Emanuela Denti was someone who actually took notice of the promos as a child and was impressed by just how creative they could be. Following a period in production at MTV, in which she worked on fashion and music shows, she’s now right at the heart of a busy creative team, producing a wide variety of trailers to tight deadlines for Italy and the wider European marketplace.
“I was always struck by the way in which promos successfully combined music, words and images,” recalls Denti. “The catchier the promo was, the more my curiosity was aroused. Today, I’m trying to do very much the same thing: make more and more people curious.”
Creating this sense of curiosity isn’t always easy when you’re dealing with a show that’s already been around quite a while. The parallel here is perhaps with ad agencies trying to reinvent a familiar brand and give it a new twist, but time pressures, budgetary restrictions and copyright issues can often be more intense in the world of TV trailers.
“We’re still waiting for a 72-hour day,” Denti jokes, “but we always try to do the best we can.
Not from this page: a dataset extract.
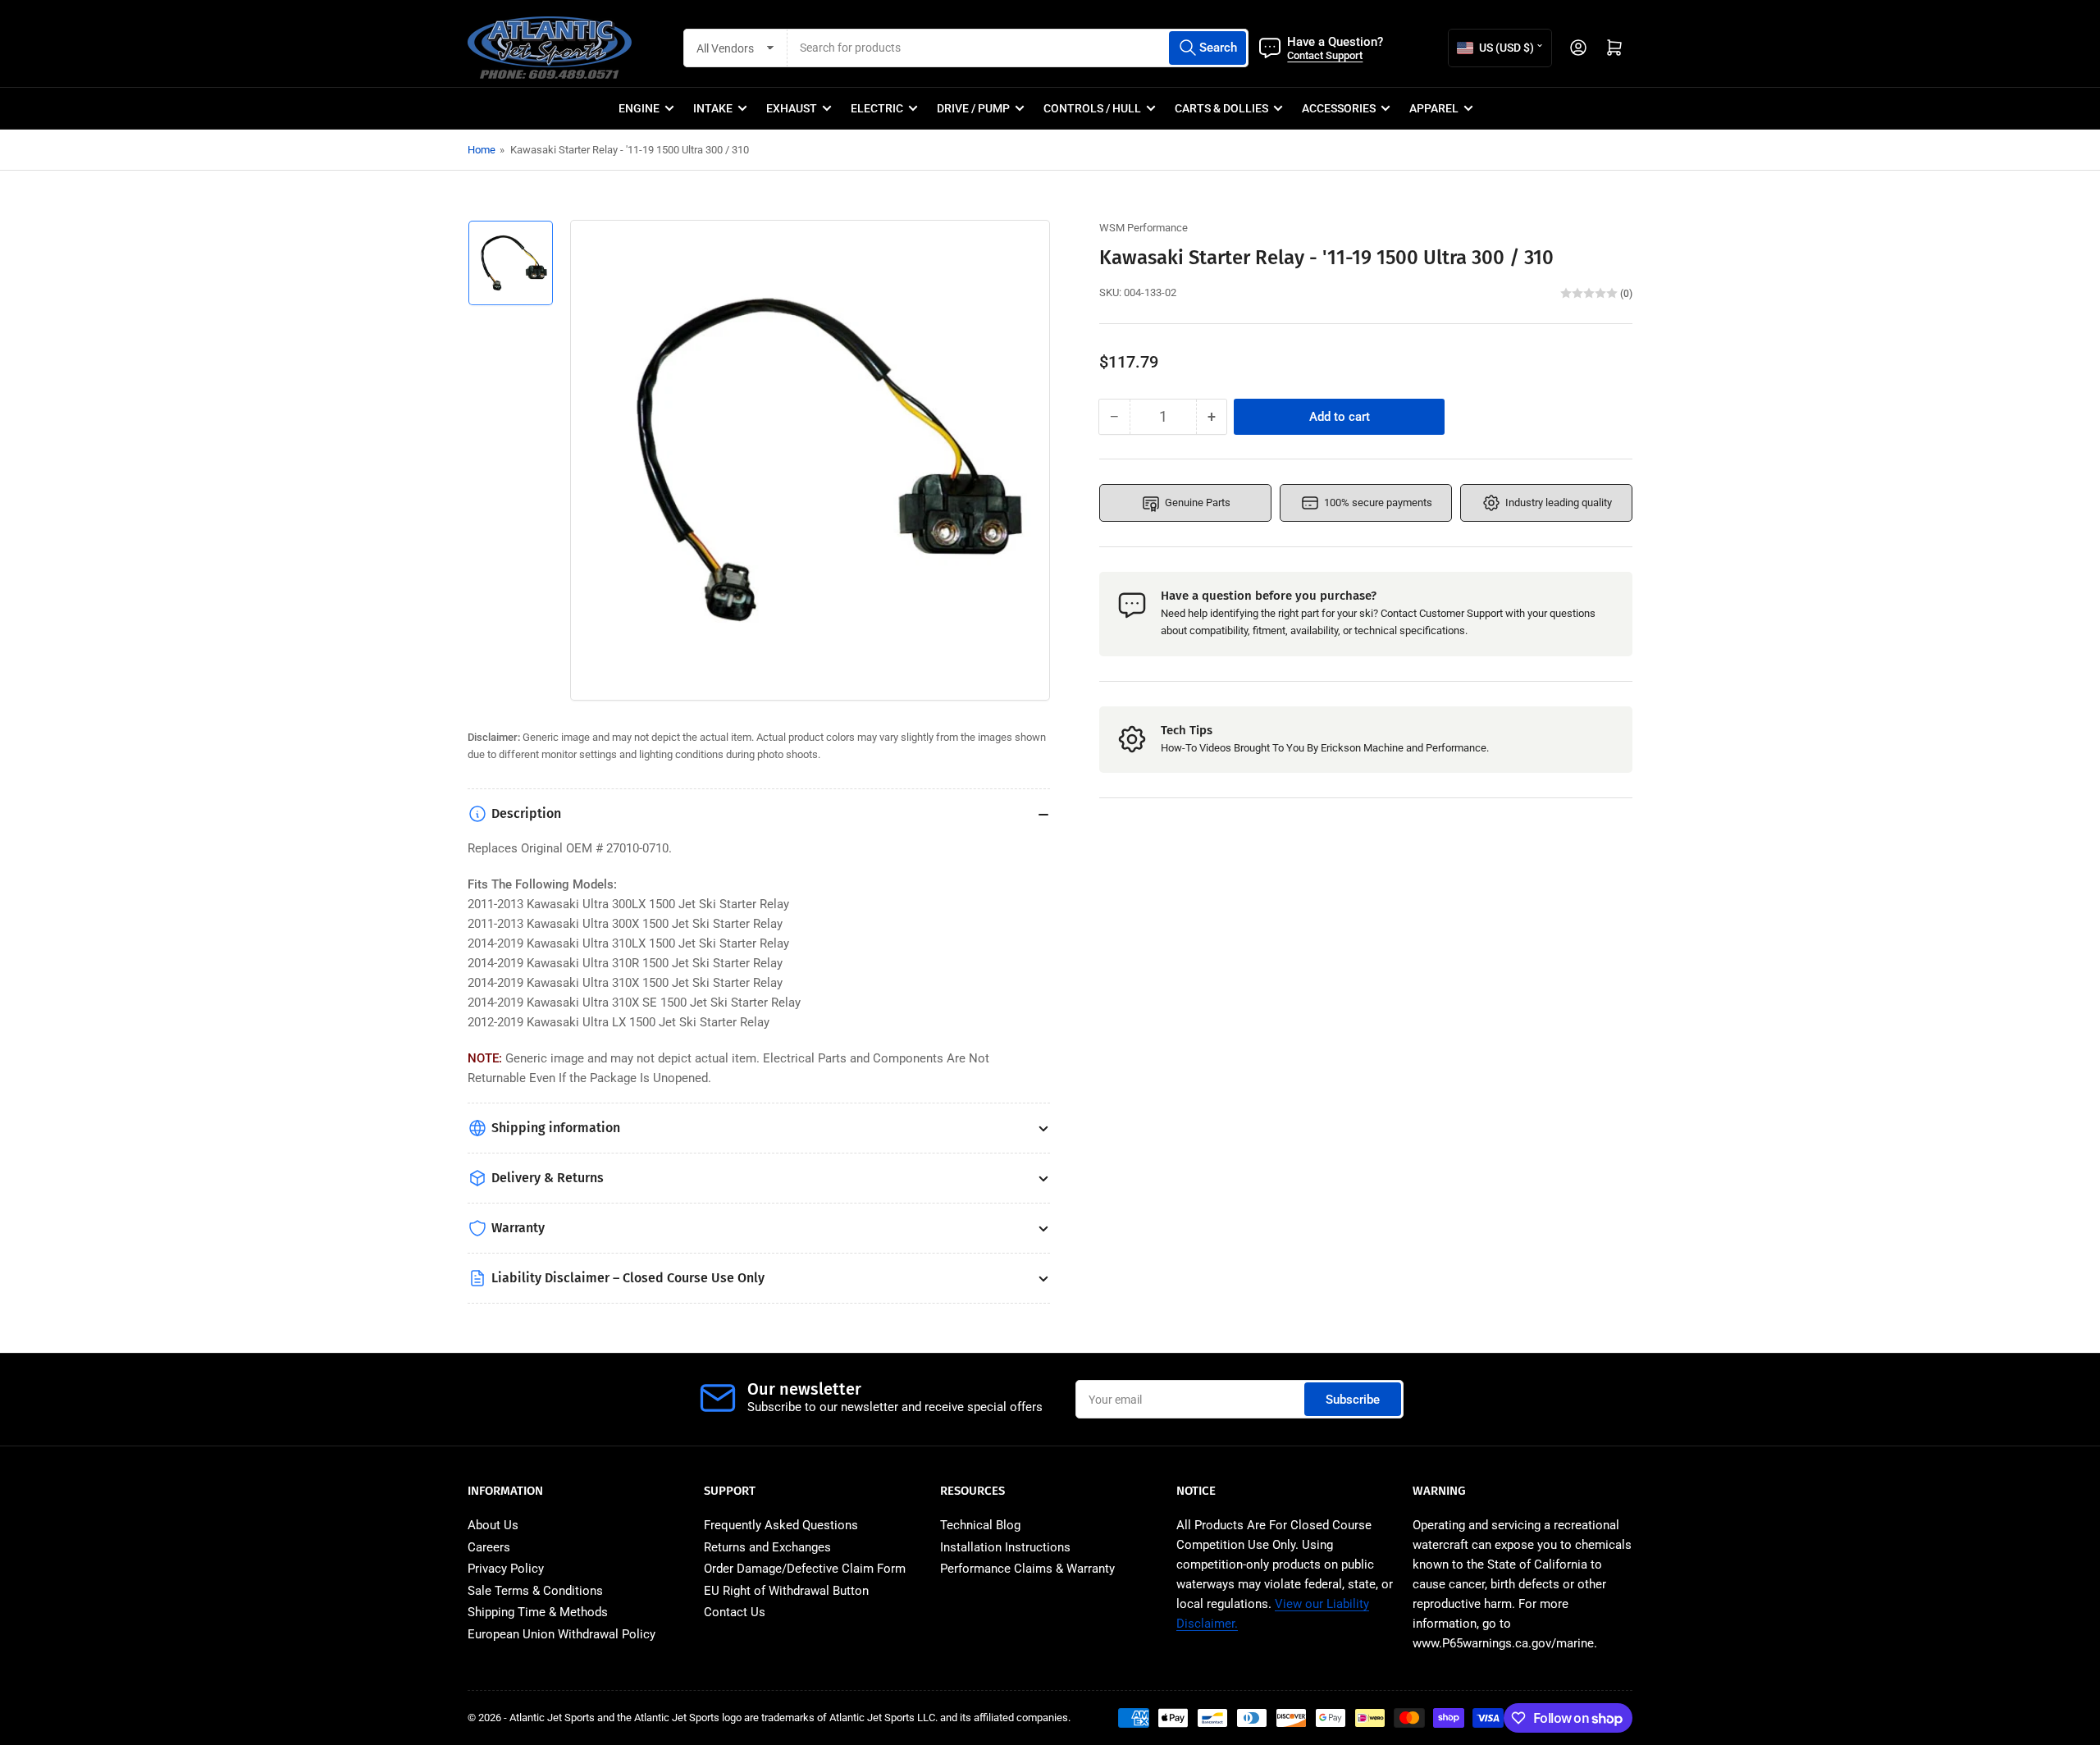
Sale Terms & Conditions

When you’re thinking of ideas, you always need time to work in teams because, in my view, the best ideas always have more than one parent. When the time scales get too tight and people don’t have the opportunity to work together, it can be very frustrating. The danger is that the creative solutions are less powerful and innovative.”
Denti is particularly proud of her work for the MTV Gold Rock Legends strand, as she was able to apply a creative solution to what she felt was a pretty tough and predictable brief. With little money to play with and legal red tape meaning that she couldn’t feature actual video footage of musical artists for promotional purposes, she produced a visually striking piece in which the ‘legends’ were transformed into the kings of a card pack. It’s the kind of clever side-step and lateral thinking that’s often needed in her line of work.
But what about the challenges of working across Europe for multinational audiences? International marketing communications is a notoriously perilous business. Could it be that brands such as MTV transcend national boundaries?
“We live in a very connected world,” agrees Denti, “but the tastes and habits of MTV viewers are still very different, so the main challenge is always to create products that have a quality and an international effectiveness and, at the same time, give that wink to the local flavour.”